Russia has offered India technology for building and operating floating “low power” nuclear power generation projects. This has been revealed in a press release of the Russian state-owned nuclear power company, Rosatom, issued in the context of the the meeting of Ajit Kumar Mohanty, Chairman, Atomic Energy Commission and Alexey Likhachev, Director General, Rosatom, in Russia on Thursday.
Russia has also offered “serial construction of the Russian-designed, land-based nuclear power units at a new site in India,” as well as cooperation in nuclear fuel cycle. Also mentioned is “non-power applications of nuclear technologies.”
“Alexey Likhachev and Ajit Kumar Mohanty also discussed the progress of the joint Kudankulam Nuclear Power Project being constructed as per the Russian design in India, comprising six power units equipped with light-water reactors, each of 1,000 MW capacity,” the release said.
Proryv project
Indian nuclear industries visited the site of the Pilot Demonstration Energy Complex (PDEC) being built in Seversk, Tomsk region, as a part of “Proryv” (“the Breakthrough”) strategic industry project.
While talks on land-based, large nuclear power plants is a matter of routine, the reference to floating nuclear power plants is significant. There is growing interesting in ‘small modular reactors’ (SMR), including in India, and some SMRs could be ship-mounted. Russia operates the world’s only floating nuclear power plant, onboard the ship Akademic Lomonosov, which is stationed at the Arctic port of Pevek.

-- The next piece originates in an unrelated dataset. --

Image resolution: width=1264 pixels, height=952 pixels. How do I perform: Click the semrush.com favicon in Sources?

At an IAEA symposium on floating nuclear power plants that took place in Vienna on November 14 and 15, 2023, legal experts, nuclear and maritime regulators and industry leaders discussed the benefits and challenges of FNPPs and exactly what role they could play in the fight against climate change and the transition to Net Zero.
‘Active consideration’
An IAEA press release after the event quoted the agency’s Director General, Rafael Mariano Grossi, as saying, “there is active consideration of floating nuclear power plants”.

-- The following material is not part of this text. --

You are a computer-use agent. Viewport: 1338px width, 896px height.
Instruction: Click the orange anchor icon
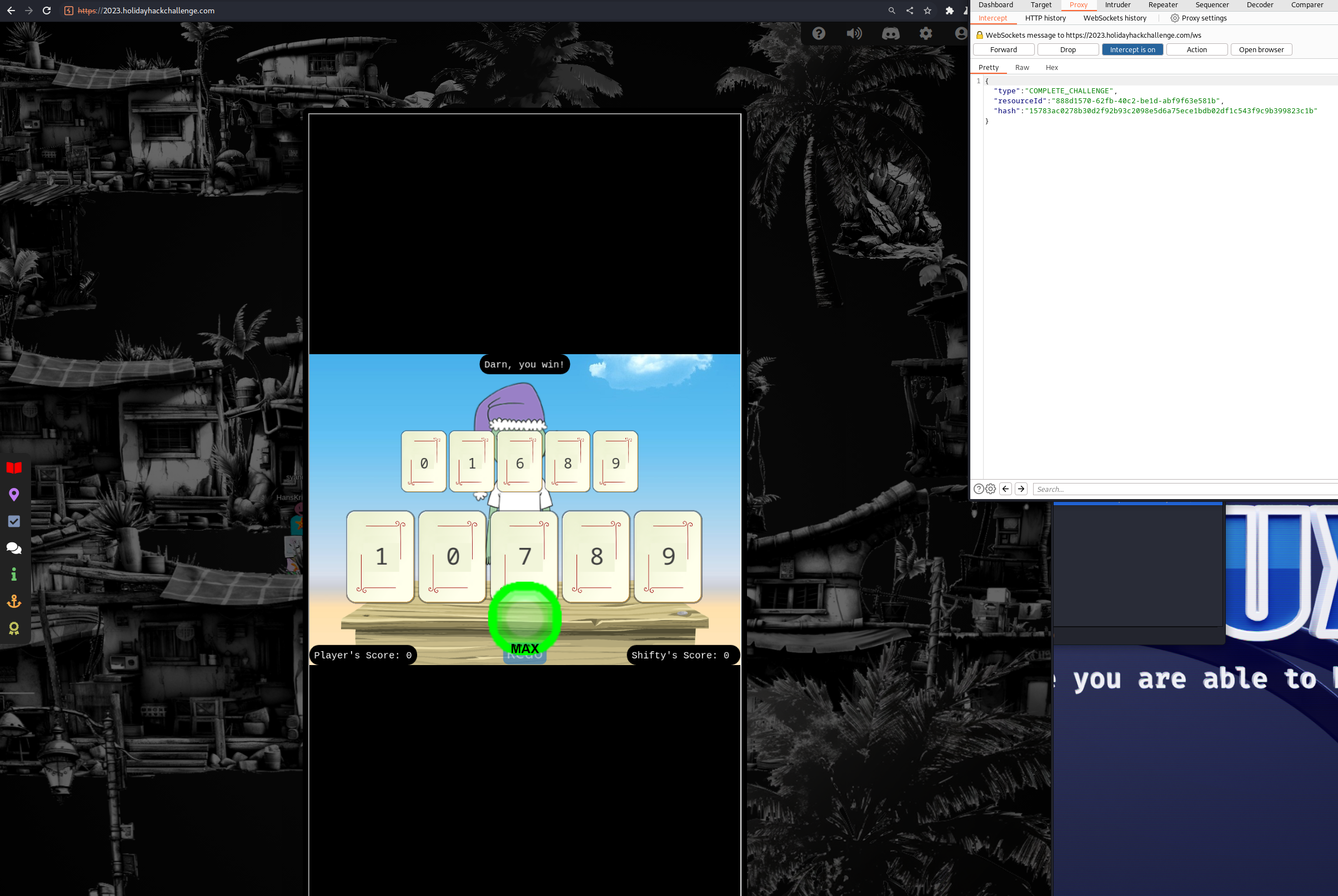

Safeguards and the international legal and regulatory implications needed to be thoroughly analysed, Grossi said. “Nuclear energy has already been in use for about 60 years in naval ships and icebreakers propulsion. However, FNPPs are different since they will produce low-carbon power and heat for different applications, including district heating, desalination and hydrogen production, the release said.